Crédito: Veetmano/AgenciaJCMazella

Mais uma vez Mirtes foi às ruas reivindicar justiça pela morte de Miguel. Mais uma vez Mirtes mostrou que a justiça pela morte de seu filho tem um significado coletivo e social.

“Eu espero que essa luta que vocês estão vendo que eu estou tendo sirva de exemplo para várias mães que, infelizmente, perderam seus filhos de uma forma brusca e violenta. Não se calem por isso. Busquem justiça. Independente se vocês têm condições financeiras ou não.” (Mirtes Renata Souza, mãe de Miguel)

Foi com a frase citada acima que ela descreveu a sua luta na manhã desta segunda-feira (13) no ato que cobrou o Ministério Público de Pernambuco (MP-PE) para que siga a conclusão do inquérito policial e denuncie Sarí Gaspar Corte Real à Justiça por “abandono de incapaz resultando em morte”, que tem pena prevista de 4 a 12 anos de prisão.

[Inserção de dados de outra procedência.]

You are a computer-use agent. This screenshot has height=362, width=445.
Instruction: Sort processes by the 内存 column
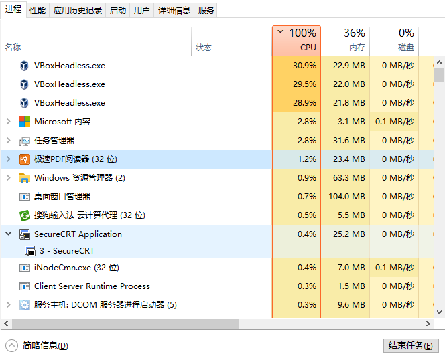[345, 40]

A mobilização saiu em caminhada da Praça da República, no Centro do Recife, e seguiu até a sede do Ministério Público, na Avenida Visconde Suassuna. Contou com a presença de familiares e movimentos sociais. O órgão tem até esta terça-feira (14) para se posicionar sobre o caso.

Desde o dia 3 deste mês, o inquérito que investigou a morte do menino de 5 anos está sob apreciação do Ministério Público, quando começou a contar o prazo para oferecimento ou não da denúncia. Para além destas opções, o MPPE pode arquivar o caso ou pedir mais esclarecimentos da investigação para a Polícia Civil. Contudo, a expectativa de Mirtes é de que o órgão faça a denúncia contra sua ex-patroa.

“Ela (Sarí) tem que estar presa atrás das grades, porque se fosse eu estaria presa desde o primeiro dia. Eu não tenho 20 mil reais para pagar de fiança. Tem que acabar com isso. Nosso país tem lei. A lei tem que ser igual para todos, a lei não pode ser favorável a só quem tem dinheiro, tem nome e influência.”, criticou.

Mirtes Renata, mãe de Miguel, durante ato em frente ao Ministério Público de Pernambuco Crédito: Veetmano/AgenciaJCMazella

Assim como ela alerta para o significado da justiça pela morte de seu filho como algo que representa um exemplo de igualdade para todos perante a lei, uma prima da família, Amanda Souza, também reforça o sentimento de que o caso tomou grandes proporções. Direcionando a fala para Sarí pelo microfone do carro de som, questionou: “Está com medo que a sociedade te julgue? O Brasil tá vendo, o mundo todo tá vendo o que você fez. Não adianta pagar de santa, porque você sabe o que fez”.

Miguel caiu do 9o andar do prédio de luxo no Centro do Recife, conhecido por Torres Gêmeas, quando sua mãe passeava com a cadela dos empregadores. Sarí, a empregadora, ficou responsável por Miguel enquanto fazia as unhas no apartamento.

Desde a morte do menino de 5 anos, Mirtes e a família não andam sozinhos. O tom expresso em ambas as falas fazem parte de uma articulação de cuidado em prol de que a causa não seja silenciada, mas sim expandida.

É evidente a quantidade de mulheres e, principalmente, de mulheres negras que acompanham os passos da mãe de Miguel por justiça. Nesta segunda, não foi diferente. O Fórum de Mulheres de Pernambuco, a Rede de Mulheres Negras e a Articulação Negra por Direitos compuseram boa parte do ato.

Em vídeo publicado no instagram, a integrante da Rede de Mulheres Negras, Mônica Oliveira, explica que os movimentos vem acompanhando o caso desde o início e em muitas frentes.

“Estamos fazendo incidência no espaço do processo. Existem instituições como o Gajop, os advogados e as advogadas negras que estão acompanhando o caso em diálogo com Mirtes e a família. Estamos acompanhando do ponto de vista das ações de comunicação, nacionalizando o caso de Miguel. É fundamental que a gente estabeleça uma estratégia para desconstruir as narrativas que buscam inocentar Sarí Corte Real. E a gente está aqui para exigir justiça.”, enfatizou Mônica.

A caminhada seguiu entre os carros que circulavam no trajeto, com faixas de luto que pediam justiça por Miguel levantadas durante todo o percurso.

O ato acabou por volta das 13h quando Mirtes fez uma fala em frente à sede do Ministério Público, ressaltando que Sarí foi indiciada por abandono de incapaz pela Polícia Civil. Após a mobilização, a mãe de Miguel e os movimentos aguardam o posicionamento do órgão que será feito nesta terça-feira. O nome do promotor responsável pela apreciação do caso não foi divulgado pelo MP-PE.